** SHORT PROBLEM **
Reproduce the rows below word for word, everything from the line containing "Load Summary card" down to the line containing "Looking at the screenshot, I should pos(100,340).", with both of those lines included.

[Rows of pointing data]
-------

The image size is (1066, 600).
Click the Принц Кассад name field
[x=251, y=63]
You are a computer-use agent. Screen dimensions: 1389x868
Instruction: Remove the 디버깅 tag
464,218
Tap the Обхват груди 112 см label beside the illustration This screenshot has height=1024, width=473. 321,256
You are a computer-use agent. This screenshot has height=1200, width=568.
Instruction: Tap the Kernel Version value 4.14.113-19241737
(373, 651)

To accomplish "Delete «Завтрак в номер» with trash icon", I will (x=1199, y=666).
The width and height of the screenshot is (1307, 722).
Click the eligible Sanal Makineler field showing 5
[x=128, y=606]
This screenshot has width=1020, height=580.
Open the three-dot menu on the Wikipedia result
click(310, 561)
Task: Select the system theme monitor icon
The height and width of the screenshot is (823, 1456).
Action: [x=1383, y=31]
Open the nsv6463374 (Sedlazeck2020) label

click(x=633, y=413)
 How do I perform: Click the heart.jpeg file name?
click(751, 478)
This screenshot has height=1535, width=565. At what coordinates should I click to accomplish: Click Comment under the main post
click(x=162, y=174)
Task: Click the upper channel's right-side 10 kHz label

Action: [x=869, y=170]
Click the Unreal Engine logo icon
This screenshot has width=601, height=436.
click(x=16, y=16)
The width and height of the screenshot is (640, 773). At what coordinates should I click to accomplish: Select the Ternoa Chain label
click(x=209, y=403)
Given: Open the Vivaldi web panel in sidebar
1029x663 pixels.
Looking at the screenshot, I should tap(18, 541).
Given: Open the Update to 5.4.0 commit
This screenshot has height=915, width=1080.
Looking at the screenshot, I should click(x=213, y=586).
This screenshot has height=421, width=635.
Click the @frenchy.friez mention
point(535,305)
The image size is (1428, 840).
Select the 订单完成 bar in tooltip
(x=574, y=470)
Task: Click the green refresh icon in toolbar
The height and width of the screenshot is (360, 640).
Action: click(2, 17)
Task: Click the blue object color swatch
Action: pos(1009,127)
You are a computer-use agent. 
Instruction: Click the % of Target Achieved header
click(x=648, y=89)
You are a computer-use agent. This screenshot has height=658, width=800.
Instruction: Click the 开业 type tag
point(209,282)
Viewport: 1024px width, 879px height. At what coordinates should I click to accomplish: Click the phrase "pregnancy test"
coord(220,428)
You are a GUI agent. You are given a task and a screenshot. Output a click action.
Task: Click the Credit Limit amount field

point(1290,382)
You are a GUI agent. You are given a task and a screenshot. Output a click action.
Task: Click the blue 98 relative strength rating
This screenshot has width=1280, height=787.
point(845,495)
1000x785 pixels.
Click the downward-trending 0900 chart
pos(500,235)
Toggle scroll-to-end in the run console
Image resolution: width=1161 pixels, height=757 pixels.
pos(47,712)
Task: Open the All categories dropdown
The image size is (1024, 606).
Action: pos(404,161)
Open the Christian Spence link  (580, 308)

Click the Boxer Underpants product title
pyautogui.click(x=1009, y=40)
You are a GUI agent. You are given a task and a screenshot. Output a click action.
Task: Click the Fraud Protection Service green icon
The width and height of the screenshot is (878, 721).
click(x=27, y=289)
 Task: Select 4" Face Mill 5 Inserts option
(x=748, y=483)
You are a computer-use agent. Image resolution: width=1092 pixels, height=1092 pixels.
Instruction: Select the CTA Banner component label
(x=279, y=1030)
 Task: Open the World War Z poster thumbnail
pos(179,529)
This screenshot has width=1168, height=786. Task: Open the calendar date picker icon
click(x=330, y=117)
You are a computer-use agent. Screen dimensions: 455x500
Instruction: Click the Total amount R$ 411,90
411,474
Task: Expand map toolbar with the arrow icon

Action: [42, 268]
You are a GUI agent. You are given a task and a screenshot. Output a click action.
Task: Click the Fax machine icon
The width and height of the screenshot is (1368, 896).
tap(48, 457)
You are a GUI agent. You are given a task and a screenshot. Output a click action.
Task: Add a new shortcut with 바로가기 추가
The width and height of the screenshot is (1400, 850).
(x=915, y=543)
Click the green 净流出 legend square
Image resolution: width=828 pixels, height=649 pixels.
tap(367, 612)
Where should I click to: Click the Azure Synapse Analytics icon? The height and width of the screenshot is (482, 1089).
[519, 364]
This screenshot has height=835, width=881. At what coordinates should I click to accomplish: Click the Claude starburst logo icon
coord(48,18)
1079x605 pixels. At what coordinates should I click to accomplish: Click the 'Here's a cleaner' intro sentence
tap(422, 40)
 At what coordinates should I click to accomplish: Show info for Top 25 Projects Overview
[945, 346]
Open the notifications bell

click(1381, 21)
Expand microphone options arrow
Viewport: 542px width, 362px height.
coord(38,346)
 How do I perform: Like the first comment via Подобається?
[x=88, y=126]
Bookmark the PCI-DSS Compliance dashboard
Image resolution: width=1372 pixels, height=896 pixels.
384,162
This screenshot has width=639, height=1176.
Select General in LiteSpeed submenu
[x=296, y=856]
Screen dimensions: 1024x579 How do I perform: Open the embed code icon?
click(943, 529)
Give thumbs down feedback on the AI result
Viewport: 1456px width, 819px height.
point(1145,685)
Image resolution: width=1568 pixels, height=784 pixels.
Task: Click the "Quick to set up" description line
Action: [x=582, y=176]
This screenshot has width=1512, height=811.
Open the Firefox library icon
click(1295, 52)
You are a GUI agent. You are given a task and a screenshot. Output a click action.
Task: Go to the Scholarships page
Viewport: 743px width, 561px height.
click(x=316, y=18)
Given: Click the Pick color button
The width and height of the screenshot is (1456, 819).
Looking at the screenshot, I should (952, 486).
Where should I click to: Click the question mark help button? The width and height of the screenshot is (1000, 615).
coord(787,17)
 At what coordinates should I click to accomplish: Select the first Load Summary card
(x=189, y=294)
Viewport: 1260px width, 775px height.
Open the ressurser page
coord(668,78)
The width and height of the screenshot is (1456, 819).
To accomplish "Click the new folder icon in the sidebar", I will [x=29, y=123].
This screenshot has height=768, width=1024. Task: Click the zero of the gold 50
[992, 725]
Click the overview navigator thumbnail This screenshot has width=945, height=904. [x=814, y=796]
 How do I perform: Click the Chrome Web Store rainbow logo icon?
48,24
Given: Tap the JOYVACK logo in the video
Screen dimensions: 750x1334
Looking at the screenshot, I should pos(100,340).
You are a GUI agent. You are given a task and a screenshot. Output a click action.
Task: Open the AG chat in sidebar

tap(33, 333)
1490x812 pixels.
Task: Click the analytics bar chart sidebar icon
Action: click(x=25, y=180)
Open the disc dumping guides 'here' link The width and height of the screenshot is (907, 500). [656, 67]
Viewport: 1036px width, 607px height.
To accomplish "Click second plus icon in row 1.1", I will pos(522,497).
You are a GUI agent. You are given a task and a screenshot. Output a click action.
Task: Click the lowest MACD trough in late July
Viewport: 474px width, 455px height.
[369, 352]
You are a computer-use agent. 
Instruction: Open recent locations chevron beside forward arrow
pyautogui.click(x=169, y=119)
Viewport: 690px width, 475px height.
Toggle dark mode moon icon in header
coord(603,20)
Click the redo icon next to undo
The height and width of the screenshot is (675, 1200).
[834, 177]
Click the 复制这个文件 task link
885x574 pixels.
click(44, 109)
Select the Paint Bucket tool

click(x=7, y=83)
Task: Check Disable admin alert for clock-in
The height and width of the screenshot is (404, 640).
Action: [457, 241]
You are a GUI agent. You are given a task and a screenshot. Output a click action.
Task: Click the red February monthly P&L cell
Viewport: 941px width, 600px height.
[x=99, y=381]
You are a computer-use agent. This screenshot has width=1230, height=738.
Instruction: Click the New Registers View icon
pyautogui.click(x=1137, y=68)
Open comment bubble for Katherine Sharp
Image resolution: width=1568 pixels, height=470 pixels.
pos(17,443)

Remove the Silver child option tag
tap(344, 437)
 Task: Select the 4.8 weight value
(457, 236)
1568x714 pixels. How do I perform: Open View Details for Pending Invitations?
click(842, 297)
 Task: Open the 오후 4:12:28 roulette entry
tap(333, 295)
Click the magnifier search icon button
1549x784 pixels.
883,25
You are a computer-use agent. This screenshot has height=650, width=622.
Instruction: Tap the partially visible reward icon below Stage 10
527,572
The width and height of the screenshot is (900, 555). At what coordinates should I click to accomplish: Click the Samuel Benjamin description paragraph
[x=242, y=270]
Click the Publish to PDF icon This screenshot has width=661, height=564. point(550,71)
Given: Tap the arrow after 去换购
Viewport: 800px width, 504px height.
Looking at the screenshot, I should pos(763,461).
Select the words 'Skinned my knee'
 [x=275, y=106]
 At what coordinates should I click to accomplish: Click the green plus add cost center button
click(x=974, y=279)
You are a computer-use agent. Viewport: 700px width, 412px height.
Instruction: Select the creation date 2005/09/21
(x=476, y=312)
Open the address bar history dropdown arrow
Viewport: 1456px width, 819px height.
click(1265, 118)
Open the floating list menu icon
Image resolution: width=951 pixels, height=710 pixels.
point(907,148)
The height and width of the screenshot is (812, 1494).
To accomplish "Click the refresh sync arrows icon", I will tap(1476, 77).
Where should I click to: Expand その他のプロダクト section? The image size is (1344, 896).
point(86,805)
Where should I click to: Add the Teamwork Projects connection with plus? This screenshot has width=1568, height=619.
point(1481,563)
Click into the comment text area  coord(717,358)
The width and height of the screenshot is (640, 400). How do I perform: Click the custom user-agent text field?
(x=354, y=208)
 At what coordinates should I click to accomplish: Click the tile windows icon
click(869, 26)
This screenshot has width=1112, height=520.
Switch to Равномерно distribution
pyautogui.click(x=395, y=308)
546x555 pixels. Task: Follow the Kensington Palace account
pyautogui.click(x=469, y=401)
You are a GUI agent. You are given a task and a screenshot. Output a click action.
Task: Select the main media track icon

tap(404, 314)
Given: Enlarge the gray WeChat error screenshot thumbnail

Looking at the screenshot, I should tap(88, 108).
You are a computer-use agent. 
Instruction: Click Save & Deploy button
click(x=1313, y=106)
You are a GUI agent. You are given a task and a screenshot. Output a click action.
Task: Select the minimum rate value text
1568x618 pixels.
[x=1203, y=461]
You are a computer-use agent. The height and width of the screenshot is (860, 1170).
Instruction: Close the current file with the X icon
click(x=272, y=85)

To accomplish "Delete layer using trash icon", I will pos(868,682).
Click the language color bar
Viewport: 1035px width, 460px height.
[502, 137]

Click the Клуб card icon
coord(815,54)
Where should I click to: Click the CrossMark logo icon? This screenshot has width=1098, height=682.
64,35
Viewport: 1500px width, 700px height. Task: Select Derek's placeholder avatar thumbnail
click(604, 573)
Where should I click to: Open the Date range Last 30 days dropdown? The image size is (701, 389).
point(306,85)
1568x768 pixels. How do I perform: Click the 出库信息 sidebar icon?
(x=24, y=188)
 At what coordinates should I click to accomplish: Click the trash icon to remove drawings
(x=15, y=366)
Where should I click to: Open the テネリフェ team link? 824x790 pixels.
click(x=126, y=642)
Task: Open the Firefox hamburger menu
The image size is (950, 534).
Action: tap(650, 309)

-------

** TASK OUTPUT **
 At what coordinates should I click to accomplish: Select the first Load Summary card
(x=189, y=294)
Viewport: 1260px width, 775px height.
Open the ressurser page
coord(668,78)
The width and height of the screenshot is (1456, 819).
To accomplish "Click the new folder icon in the sidebar", I will [x=29, y=123].
This screenshot has height=768, width=1024. Task: Click the zero of the gold 50
[992, 725]
Click the overview navigator thumbnail This screenshot has width=945, height=904. [x=814, y=796]
 How do I perform: Click the Chrome Web Store rainbow logo icon?
48,24
Given: Tap the JOYVACK logo in the video
Screen dimensions: 750x1334
Looking at the screenshot, I should pos(100,340).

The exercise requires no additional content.